Hilma af Klint, De tio största, nr 3. Ynglingaåldern, 1907 Stiftelsen Hilma af Klints Verk

Hilma af Klint

3.11 2005 – 23.4 2006


Hilma af Klint’s (1862-1944) ultra-modern works have intrigued the art world since the late 1900s. Where other pioneers of abstract art, for instance, Kandinsky and Malevich, sought to revolutionise the conventional concepts of art, her approach to the abstract was inspired by spiritism, theosophy and anthroposophy. Hilma af Klint did not ascribe to any of the established avant-garde movements of her time. Instead, she saw herself as a medium.

After studying at the Royal Academy of Art in Stockholm, Hilma af Klint embarked on a major suite of paintings in 1904-06. She herself described it as a spiritual “mission”. She earned a living as a portrait painter, a common fate for women artists. Convinced that her contemporaries would not understand her spiritual works, she stipulated that they must not be exhibited until 20 years after her death.

In 1986, a murmur went through the international art scene. A Swedish hitherto unknown woman painter was presented as a key figure in the exhibition The Spiritual in Art – Abstract Painting 1890-1985 in Los Angeles. Even though abstract art has often been perceived as a primarily formalistic movement – a play with colours and shapes – the pioneers were remarkably often driven by spiritual conviction.

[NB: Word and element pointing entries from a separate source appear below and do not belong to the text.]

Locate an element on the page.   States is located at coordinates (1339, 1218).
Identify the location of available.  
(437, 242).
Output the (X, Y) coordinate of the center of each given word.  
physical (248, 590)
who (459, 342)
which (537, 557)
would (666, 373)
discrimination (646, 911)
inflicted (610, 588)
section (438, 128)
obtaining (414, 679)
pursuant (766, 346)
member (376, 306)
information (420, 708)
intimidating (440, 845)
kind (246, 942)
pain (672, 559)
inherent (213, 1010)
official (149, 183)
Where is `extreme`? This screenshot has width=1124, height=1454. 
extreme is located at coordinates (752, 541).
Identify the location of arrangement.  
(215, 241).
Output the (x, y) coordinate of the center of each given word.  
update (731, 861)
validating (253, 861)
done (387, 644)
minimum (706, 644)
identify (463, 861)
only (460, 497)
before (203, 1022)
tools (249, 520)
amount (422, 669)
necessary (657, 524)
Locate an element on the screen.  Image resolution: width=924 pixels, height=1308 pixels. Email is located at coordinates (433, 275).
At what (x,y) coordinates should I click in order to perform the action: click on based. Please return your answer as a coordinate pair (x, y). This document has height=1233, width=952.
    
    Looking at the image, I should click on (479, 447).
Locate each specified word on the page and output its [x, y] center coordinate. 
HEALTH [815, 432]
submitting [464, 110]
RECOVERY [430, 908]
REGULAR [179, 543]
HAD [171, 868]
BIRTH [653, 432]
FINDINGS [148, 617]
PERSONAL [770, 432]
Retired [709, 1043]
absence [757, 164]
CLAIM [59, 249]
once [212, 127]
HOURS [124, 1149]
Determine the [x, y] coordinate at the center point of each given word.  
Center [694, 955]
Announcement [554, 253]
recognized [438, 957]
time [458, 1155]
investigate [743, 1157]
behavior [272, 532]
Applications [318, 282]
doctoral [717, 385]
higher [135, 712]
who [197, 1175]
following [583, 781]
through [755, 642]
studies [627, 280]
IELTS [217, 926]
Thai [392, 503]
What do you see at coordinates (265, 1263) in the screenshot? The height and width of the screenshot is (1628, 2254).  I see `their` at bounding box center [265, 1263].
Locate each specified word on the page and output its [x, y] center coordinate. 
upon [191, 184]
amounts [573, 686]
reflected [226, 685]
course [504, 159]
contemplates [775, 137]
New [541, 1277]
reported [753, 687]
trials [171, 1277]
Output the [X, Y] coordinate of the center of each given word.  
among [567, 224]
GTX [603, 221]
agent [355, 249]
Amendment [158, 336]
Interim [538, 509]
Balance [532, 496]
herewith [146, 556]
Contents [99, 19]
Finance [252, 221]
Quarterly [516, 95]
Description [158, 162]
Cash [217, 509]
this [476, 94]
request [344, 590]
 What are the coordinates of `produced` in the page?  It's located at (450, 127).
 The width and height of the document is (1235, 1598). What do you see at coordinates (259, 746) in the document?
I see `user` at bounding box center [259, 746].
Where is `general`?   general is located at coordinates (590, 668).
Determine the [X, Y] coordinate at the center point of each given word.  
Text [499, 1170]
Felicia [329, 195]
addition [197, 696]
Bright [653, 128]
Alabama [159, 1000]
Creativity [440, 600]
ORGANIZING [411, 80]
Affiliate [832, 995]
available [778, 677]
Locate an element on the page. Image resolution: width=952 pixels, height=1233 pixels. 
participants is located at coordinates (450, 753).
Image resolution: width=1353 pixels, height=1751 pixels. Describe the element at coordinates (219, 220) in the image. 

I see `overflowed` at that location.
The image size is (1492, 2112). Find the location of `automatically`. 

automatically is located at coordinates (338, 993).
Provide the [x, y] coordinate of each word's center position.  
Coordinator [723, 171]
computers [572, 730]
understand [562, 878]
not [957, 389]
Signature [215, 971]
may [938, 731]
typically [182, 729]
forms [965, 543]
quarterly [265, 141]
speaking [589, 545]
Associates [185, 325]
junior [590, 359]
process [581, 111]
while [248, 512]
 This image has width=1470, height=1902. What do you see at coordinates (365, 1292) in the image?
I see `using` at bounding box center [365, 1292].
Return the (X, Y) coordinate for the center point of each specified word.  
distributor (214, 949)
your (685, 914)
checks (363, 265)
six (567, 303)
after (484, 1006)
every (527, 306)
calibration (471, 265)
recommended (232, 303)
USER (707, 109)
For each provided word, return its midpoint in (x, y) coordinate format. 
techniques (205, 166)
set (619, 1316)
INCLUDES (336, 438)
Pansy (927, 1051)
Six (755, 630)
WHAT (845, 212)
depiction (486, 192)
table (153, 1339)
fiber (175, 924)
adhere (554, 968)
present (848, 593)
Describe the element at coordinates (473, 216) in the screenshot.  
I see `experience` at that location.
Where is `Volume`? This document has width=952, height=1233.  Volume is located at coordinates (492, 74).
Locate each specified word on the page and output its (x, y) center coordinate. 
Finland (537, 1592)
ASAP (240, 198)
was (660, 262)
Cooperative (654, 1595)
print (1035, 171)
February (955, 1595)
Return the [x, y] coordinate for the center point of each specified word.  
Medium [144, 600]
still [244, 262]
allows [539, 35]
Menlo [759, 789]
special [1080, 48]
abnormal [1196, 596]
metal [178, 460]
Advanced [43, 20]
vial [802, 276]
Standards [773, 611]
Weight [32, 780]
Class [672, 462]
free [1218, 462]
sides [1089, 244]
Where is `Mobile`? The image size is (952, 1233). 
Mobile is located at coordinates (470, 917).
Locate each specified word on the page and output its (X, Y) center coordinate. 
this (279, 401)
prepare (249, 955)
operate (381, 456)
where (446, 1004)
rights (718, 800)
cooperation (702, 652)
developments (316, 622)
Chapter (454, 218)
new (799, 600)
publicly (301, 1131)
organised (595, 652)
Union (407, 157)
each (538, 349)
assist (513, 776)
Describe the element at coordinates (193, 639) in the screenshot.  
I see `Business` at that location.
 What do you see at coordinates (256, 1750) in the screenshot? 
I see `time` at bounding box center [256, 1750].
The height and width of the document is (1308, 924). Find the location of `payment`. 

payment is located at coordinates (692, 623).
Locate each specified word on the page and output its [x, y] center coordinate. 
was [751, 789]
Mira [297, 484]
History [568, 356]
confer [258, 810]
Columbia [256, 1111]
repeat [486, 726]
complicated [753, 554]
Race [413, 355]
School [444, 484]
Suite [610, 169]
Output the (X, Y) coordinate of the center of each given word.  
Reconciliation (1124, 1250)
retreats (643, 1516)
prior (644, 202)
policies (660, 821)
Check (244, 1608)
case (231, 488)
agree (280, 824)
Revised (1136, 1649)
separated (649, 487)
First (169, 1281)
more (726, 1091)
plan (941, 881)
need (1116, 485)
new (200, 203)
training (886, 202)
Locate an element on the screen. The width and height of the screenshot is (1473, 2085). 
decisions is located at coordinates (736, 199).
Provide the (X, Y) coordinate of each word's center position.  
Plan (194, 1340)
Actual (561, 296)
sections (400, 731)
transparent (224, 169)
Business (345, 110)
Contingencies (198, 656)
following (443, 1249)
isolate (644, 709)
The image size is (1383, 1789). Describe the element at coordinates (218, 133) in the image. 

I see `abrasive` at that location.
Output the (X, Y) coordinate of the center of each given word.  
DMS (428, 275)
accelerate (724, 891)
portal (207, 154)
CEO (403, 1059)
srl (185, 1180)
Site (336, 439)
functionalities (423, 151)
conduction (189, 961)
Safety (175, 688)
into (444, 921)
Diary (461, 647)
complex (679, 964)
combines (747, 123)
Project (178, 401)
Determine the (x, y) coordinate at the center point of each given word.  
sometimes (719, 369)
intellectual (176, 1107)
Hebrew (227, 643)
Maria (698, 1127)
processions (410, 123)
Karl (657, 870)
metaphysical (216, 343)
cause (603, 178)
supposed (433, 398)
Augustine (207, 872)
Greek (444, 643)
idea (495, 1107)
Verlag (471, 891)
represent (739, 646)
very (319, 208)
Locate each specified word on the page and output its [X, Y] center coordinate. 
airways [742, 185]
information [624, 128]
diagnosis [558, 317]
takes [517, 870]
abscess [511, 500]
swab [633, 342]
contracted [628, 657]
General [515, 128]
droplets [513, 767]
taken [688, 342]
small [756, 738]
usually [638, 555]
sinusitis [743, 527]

Today, Hilma af Klint’s oeuvre is the legacy of a foundation that has generously deposited several of her works in Moderna Museet. Here is one of the paintings from 1907 which were intended for the spiral-shaped temple the artist dreamed of building for her works. Also shown are a number of the paintings in the Swan series from 1915, along with a few examples of the freer compositions she embarked on after she had completed her “mission”.